0

I am having trouble merging datasets and am going to merging many together so need to figure out a way to automate getting through the following error:

"Error: Can't combine `C:/Users/gabri/AppData/Local/Cache/R/noaa_lcd/2006_72038163885.csv$HourlyWetBulbTemperature` <double> and `C:/Users/gabri/AppData/Local/Cache/R/noaa_lcd/2009_72038163885.csv$HourlyWetBulbTemperature` <character>."
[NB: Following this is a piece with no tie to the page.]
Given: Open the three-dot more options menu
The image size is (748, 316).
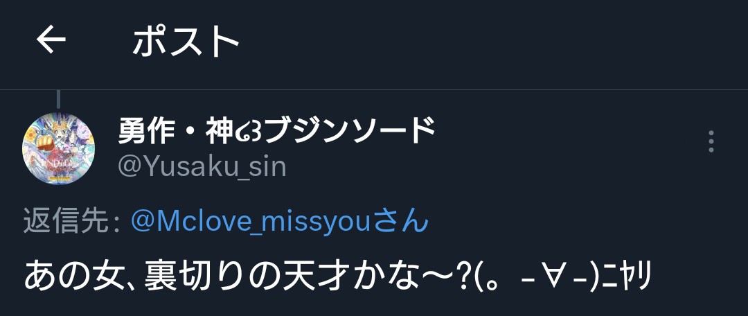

I have examined the data and see that in one of the files some of the NAs are marked by * so I know that is why the problem is there. I would like to add a command that will convert either all to character or all to numeric so that I can merge but when I try adding as.character I receive this error:

Error: Names repair functions can't return `NA` values

Here is the relevant code I am trying to run which produces the error.

library(rnoaa)
library(tidyverse)
library(fs)

super_big_df <- map_df(my_files, read_csv, col_select = c(1,2,21,32,80), col_types = "cTddd", .id = "file")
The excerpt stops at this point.